Jennifer Pruitt
Critical Care Medflight
Despite having spent most of her career working in level one trauma centers, Pruitt says nothing quite compares to working in a medevac scenario.
Her company, equipped with a fleet of aircraft, travels all over the world taking patients wherever they need to go to receive medical care for their respective issues. Her work has found her jetting to every state in the country and all provinces in Canada, a host of Caribbean islands, and countries including Peru, Brazil and Italy. However, it was a medical mission to Nicaragua that saw Pruitt leaping over multiple hurdles and making off-the-cuff, life-or-death decisions.
Last April, Pruitt, a respiratory therapist and their flight crew headed to Nicaragua to retrieve a 42-year-old American man in dire need of medical care.

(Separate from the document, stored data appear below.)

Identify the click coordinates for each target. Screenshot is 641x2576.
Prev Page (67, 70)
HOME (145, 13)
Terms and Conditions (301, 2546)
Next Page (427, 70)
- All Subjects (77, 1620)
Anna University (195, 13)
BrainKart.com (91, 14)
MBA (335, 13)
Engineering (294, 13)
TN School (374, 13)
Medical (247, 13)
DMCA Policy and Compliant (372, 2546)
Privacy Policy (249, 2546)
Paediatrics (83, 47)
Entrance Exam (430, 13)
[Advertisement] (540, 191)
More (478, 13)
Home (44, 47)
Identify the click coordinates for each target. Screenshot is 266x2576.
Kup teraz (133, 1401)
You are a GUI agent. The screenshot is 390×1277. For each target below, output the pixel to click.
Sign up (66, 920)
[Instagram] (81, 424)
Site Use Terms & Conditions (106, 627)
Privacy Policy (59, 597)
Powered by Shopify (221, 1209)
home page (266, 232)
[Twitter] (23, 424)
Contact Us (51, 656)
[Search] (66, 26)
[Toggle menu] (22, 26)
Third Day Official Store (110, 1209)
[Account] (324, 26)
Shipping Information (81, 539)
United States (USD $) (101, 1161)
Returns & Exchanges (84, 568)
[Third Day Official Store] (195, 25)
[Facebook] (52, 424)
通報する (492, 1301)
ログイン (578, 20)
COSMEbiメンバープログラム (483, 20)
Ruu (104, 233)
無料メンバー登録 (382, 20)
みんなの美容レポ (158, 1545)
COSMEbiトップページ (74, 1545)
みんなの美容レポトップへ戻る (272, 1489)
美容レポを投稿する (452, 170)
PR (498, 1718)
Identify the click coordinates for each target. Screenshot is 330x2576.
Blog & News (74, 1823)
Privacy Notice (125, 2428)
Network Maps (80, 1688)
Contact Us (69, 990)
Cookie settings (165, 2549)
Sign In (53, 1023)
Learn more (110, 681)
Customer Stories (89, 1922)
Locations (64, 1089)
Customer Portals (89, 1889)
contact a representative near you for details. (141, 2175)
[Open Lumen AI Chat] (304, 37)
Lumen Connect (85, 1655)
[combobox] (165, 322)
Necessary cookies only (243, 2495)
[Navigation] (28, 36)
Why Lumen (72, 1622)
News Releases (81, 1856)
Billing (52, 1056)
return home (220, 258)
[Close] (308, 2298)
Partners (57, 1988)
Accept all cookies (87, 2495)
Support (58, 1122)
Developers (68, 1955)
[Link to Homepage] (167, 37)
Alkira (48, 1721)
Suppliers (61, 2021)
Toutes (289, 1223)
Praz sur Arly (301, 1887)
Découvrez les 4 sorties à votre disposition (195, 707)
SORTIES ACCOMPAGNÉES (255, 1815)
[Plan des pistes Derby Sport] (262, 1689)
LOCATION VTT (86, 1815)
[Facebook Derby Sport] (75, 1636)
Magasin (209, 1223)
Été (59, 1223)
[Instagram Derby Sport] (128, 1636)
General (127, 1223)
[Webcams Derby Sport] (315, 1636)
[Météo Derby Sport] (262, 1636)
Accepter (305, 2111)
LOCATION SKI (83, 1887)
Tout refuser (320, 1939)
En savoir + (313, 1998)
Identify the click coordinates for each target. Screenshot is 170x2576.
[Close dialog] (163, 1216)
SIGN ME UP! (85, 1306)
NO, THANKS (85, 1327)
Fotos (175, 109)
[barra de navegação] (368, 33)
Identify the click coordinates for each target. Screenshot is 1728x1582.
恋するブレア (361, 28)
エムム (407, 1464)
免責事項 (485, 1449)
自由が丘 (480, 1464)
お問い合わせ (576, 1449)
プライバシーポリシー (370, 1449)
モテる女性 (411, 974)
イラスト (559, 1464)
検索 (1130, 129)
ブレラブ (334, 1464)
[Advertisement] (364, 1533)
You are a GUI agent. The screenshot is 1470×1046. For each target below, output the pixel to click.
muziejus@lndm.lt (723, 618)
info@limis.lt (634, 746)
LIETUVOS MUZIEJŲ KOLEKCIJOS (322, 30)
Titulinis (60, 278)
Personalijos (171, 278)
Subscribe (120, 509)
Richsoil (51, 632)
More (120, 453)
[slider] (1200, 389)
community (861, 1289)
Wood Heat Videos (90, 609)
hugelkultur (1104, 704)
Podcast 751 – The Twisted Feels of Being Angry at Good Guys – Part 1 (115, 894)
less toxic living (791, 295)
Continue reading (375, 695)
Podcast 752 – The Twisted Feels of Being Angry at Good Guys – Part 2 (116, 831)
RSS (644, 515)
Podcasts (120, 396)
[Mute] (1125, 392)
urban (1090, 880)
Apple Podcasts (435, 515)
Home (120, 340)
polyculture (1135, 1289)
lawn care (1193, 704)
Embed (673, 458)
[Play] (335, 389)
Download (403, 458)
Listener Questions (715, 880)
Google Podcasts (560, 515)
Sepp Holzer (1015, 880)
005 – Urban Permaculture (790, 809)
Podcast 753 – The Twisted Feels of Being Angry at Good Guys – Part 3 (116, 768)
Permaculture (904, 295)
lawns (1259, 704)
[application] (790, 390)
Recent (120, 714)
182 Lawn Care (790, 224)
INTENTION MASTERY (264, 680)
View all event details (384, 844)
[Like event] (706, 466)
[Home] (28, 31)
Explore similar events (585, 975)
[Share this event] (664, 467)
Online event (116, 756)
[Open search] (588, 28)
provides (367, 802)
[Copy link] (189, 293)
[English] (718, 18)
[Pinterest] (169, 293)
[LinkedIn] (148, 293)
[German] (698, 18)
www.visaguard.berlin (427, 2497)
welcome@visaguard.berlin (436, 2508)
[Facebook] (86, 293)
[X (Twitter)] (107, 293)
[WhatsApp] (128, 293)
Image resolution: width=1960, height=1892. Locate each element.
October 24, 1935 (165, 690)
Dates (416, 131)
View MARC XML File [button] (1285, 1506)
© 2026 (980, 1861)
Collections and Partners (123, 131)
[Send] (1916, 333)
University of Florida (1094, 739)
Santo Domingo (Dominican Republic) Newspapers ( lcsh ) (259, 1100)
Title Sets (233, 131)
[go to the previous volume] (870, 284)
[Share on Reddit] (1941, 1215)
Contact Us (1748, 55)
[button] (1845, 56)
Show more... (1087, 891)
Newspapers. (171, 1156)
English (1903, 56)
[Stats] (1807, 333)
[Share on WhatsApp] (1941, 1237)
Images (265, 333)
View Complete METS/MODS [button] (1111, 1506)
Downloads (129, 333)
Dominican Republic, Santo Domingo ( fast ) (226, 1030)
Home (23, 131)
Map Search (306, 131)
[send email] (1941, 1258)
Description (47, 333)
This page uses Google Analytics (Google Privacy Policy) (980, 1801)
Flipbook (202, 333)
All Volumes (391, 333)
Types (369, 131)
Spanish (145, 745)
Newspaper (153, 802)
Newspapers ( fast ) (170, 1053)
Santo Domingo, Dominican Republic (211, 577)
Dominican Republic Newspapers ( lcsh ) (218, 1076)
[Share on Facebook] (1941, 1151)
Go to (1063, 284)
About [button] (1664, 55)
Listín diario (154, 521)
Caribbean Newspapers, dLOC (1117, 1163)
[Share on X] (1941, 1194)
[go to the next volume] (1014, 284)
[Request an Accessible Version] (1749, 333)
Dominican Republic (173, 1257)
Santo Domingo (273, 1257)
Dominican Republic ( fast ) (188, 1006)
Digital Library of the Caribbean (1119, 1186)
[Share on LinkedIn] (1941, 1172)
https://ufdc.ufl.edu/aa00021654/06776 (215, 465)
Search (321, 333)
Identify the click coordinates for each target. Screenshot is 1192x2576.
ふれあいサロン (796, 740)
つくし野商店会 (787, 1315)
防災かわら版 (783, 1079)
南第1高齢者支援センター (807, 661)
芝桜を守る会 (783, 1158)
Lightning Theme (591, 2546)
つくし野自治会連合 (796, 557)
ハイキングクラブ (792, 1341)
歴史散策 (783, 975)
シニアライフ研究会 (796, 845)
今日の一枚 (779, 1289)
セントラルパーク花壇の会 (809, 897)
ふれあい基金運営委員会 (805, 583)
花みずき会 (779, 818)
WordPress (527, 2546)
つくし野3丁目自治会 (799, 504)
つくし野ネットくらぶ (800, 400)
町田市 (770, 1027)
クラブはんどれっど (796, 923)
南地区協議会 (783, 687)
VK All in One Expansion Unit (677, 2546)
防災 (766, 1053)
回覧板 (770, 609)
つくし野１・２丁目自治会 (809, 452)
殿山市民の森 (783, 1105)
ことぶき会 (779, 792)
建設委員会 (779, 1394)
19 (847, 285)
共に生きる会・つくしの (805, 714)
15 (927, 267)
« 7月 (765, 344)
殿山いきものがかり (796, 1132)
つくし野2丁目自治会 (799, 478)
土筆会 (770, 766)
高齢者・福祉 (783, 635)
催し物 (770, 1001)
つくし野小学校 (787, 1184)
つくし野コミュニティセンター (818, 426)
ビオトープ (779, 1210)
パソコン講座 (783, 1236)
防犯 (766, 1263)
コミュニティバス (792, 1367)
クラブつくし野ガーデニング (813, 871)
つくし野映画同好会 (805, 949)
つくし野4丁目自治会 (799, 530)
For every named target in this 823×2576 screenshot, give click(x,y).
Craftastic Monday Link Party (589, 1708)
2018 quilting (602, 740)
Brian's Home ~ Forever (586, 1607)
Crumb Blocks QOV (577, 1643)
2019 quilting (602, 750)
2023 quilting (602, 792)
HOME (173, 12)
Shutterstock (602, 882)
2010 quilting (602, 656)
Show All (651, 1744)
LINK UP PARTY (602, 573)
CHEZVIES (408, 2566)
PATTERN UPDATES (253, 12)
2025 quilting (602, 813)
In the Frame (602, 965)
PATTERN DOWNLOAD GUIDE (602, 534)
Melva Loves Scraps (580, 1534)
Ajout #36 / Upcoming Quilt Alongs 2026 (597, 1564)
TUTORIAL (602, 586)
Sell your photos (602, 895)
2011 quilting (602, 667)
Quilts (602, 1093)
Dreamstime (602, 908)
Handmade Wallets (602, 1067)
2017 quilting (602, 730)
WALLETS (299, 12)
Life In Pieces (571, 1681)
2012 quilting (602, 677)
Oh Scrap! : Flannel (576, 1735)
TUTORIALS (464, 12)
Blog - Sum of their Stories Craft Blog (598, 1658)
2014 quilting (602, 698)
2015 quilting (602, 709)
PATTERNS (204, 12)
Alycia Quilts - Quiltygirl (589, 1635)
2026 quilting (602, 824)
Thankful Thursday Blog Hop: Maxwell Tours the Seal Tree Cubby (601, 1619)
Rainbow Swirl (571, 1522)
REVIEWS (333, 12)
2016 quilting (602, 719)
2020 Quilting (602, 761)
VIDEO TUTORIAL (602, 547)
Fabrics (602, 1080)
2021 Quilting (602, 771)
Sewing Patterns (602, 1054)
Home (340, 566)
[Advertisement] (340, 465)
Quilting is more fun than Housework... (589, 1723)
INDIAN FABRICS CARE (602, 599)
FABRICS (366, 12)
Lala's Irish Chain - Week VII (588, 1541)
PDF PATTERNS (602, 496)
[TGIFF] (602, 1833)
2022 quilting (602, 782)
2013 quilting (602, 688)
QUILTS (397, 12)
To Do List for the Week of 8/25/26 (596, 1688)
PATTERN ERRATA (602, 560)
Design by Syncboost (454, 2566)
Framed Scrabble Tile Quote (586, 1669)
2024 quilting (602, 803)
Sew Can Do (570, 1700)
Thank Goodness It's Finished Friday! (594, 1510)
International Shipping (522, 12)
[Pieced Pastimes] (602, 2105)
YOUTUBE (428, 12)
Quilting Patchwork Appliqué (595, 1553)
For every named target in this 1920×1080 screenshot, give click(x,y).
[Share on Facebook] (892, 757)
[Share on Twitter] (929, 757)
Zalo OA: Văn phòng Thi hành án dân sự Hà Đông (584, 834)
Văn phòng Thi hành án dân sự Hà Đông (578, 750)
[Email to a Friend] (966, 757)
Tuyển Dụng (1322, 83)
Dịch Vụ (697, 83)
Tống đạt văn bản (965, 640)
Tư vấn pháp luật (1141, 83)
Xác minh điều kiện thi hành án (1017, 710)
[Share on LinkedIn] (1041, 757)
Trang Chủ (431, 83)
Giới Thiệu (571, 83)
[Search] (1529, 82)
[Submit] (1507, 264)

Pruitt found the man had been injured and left for dead under mysterious circumstances. Getting him into and out of the hospital became a chore as did arranging transportation to the airport. Intent on boarding a plane and getting the ventilated patient stateside, Pruitt, the patient and the team were stopped in their tracks. Nicaraguan authorities weren’t going to allow them to leave the country. After waiting more than seven hours in scorching heat, the medevac plane was permitted to fly to the patient’s home state of Pennsylvania.
As the plane soared above Cuba, the patient’s condition began to worsen. He coded multiple times. Pruitt and her partner made the decision to take the patient to the nearest emergency room at their fuel stop in Tampa, Fla.
Once the patient was shuttled by ambulance from the airport to Tampa General Hospital, Pruitt prepared to return home to Covington. Yet she couldn’t get the patient off of her mind.
She later learned he coded three times his first night in the hospital. So Pruitt called to check on him for the next three days. By the fourth day, she found out he was miraculously awake and talking. That’s when she asked her friend Key Wade, who nominated her for the Celebrating Nurses honor, to drive her to Tampa to visit the patient.
Pruitt actually had a 20-minute conversation with the patient, something she’ll always hold dear. Although he began to improve to the point where he was eventually transported home to Pennsylvania, the patient passed away soon thereafter.
However, Pruitt’s care, decision-making skills and beyond-the-call-of-duty concern epitomize her nursing philosophy.
On her job:
“There are only a select few of these types of companies who take you all over the world. It’s a very humbling and rewarding experience to bring someone back home to get the care they need and deserve. You see people on the worst day of their life scared out of their minds, because they’re in a foreign hospital. To be able to get them out of that situation is very rewarding.”